◆ TASK: Reproduce the entries from the very beginning through the line containing "pyautogui.click(x=116, y=310)", swapping "GUI agent" for "screen assistant" and leaving everything else unchanged.
START EXTRACTED RECORDS
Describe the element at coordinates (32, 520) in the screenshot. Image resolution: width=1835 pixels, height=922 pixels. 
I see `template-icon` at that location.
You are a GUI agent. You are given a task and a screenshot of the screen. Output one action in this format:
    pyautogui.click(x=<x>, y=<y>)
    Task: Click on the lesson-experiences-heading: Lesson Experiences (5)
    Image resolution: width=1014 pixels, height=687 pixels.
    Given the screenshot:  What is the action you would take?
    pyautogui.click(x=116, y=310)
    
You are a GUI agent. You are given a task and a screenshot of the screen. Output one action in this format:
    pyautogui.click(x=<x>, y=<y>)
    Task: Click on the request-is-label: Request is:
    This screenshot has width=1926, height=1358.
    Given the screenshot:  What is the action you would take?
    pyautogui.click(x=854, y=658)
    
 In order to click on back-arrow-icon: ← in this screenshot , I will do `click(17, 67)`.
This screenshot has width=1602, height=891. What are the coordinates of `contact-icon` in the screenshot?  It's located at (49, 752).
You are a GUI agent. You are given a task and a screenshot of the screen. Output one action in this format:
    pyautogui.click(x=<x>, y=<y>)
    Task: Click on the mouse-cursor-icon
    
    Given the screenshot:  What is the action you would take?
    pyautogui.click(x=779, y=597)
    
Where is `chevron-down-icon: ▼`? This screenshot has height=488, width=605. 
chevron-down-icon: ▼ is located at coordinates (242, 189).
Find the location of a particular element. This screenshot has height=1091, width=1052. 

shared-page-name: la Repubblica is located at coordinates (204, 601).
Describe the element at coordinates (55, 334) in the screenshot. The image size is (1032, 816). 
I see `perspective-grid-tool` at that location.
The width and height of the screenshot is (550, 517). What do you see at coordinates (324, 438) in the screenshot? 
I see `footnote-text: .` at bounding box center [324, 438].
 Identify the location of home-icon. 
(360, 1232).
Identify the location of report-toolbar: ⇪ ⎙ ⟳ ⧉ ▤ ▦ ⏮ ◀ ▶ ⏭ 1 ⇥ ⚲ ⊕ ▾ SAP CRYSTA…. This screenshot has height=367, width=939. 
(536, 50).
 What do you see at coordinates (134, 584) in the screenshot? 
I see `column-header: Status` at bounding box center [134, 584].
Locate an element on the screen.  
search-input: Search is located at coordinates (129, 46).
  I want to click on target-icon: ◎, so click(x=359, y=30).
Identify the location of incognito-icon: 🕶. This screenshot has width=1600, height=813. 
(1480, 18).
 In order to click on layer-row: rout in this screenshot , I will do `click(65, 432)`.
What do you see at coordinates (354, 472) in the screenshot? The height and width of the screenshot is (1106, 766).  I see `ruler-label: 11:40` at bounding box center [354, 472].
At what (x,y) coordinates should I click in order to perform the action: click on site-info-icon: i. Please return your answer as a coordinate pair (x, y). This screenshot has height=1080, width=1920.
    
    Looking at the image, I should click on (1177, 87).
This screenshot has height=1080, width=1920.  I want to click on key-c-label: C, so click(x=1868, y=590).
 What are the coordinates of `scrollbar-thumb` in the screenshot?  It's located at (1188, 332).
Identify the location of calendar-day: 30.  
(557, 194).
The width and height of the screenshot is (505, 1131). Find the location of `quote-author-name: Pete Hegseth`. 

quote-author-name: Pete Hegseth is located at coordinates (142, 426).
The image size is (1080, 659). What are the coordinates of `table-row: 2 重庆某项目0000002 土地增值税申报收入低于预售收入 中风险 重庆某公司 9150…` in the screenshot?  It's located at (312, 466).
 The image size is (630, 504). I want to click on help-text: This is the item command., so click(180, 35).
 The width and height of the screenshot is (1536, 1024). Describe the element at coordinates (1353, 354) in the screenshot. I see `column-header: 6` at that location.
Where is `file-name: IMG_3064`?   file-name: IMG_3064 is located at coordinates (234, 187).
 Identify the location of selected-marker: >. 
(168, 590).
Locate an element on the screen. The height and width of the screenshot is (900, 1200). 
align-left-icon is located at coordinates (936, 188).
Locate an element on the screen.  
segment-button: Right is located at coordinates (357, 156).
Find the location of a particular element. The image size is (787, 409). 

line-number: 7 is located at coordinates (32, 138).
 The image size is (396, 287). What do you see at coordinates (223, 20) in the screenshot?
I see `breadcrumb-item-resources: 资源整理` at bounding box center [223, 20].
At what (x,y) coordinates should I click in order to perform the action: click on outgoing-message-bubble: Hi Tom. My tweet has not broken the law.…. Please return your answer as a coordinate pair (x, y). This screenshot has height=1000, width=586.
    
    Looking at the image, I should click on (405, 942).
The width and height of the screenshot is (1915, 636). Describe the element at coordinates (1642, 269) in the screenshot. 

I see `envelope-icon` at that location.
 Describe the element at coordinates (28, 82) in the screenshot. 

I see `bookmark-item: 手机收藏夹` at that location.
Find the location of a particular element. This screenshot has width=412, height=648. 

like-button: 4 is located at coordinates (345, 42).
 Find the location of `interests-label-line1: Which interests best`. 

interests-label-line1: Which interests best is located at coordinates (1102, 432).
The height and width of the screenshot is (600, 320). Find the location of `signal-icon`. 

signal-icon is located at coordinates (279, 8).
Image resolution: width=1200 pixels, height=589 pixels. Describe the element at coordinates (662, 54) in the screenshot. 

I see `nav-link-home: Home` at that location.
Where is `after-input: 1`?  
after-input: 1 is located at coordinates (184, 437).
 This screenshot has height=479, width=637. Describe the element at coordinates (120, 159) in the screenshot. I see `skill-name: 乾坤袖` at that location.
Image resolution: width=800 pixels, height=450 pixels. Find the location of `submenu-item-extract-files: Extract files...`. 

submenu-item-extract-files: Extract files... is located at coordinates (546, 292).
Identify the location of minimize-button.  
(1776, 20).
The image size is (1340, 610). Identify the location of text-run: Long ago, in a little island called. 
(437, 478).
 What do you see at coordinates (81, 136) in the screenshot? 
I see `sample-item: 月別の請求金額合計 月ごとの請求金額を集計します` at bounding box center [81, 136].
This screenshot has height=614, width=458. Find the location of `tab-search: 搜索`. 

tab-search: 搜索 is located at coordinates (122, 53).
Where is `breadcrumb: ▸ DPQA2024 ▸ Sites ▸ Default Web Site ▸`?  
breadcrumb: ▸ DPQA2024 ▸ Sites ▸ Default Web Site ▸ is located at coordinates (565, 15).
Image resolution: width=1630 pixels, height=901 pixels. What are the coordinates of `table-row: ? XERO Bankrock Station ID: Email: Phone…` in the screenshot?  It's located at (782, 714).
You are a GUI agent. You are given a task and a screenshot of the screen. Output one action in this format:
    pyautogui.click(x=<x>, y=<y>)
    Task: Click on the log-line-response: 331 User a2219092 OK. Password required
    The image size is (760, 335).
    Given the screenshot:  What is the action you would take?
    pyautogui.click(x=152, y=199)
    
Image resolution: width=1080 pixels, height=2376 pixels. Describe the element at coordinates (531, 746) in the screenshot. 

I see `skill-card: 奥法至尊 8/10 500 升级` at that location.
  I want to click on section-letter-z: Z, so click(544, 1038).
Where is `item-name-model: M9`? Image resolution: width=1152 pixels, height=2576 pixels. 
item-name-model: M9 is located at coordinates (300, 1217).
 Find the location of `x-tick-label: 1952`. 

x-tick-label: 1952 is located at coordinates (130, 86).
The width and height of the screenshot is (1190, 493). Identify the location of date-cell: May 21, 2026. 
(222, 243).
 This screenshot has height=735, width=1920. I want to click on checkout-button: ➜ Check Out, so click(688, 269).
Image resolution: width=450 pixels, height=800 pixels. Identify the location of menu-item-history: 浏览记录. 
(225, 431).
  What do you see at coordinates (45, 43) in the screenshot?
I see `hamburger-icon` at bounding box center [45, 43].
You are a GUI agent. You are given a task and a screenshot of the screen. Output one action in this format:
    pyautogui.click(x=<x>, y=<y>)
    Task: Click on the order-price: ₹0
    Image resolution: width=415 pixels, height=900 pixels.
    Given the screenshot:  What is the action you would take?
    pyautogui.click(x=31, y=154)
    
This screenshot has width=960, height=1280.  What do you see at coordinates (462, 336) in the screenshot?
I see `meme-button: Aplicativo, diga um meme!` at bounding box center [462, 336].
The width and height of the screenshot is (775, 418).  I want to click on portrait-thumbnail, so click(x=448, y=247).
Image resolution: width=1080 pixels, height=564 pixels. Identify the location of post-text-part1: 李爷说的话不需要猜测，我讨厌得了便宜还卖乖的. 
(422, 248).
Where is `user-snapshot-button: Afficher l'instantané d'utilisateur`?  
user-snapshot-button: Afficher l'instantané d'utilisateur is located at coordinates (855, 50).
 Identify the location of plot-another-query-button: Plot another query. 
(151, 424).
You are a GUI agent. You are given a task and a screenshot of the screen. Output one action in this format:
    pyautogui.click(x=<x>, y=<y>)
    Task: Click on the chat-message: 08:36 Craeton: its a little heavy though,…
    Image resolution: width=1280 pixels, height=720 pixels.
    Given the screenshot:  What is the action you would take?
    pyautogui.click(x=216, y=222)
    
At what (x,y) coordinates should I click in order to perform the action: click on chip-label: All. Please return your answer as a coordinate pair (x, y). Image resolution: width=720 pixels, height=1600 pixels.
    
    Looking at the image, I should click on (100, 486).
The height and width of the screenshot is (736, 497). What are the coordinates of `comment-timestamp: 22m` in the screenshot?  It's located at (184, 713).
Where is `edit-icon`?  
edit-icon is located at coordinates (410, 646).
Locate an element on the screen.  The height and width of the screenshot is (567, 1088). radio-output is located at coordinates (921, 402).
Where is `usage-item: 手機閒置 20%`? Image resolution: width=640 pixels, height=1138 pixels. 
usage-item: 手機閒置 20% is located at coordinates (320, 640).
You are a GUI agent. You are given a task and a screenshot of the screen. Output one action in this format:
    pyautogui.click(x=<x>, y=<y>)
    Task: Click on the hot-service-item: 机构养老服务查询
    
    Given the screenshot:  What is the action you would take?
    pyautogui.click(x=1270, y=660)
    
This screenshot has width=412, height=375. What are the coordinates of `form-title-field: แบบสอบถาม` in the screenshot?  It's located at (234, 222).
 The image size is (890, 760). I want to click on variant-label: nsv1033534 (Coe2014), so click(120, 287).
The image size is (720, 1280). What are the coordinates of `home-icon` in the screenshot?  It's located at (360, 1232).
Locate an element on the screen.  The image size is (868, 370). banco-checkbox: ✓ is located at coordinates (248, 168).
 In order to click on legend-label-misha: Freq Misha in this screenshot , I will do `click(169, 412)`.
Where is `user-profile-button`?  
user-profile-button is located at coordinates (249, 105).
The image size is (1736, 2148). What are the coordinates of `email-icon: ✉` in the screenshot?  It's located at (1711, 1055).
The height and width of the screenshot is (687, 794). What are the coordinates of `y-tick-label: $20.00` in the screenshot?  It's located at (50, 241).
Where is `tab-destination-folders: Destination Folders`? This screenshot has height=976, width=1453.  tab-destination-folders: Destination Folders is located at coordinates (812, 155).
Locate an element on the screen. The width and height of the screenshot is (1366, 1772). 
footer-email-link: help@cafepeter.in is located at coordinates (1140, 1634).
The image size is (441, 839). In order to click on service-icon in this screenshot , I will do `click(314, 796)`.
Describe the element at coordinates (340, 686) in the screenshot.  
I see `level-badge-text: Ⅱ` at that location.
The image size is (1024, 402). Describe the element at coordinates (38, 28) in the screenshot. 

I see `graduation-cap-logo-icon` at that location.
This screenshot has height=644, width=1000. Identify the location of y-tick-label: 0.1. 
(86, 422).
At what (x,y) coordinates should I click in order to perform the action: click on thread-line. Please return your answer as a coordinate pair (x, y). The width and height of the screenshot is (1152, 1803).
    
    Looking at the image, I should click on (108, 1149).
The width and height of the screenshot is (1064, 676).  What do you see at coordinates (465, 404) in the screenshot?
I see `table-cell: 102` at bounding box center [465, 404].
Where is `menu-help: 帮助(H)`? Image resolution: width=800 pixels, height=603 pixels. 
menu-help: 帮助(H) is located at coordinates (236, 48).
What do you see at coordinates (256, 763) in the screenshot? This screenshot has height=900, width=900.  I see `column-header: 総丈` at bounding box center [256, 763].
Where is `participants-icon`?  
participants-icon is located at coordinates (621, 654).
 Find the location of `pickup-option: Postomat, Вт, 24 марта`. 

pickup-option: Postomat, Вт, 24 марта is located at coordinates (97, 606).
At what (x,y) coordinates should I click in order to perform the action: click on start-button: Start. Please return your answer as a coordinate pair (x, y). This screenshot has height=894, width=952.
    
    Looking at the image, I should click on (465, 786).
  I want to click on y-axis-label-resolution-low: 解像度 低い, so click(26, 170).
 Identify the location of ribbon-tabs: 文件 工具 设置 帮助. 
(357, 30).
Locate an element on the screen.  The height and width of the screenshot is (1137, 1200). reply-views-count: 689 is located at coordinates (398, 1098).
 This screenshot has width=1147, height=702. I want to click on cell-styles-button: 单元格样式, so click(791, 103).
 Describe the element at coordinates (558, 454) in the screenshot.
END EXTRACTED RECORDS
◆ TASK RESULT:
Describe the element at coordinates (32, 520) in the screenshot. Image resolution: width=1835 pixels, height=922 pixels. 
I see `template-icon` at that location.
You are a screen assistant. You are given a task and a screenshot of the screen. Output one action in this format:
    pyautogui.click(x=<x>, y=<y>)
    Task: Click on the lesson-experiences-heading: Lesson Experiences (5)
    Image resolution: width=1014 pixels, height=687 pixels.
    Given the screenshot:  What is the action you would take?
    pyautogui.click(x=116, y=310)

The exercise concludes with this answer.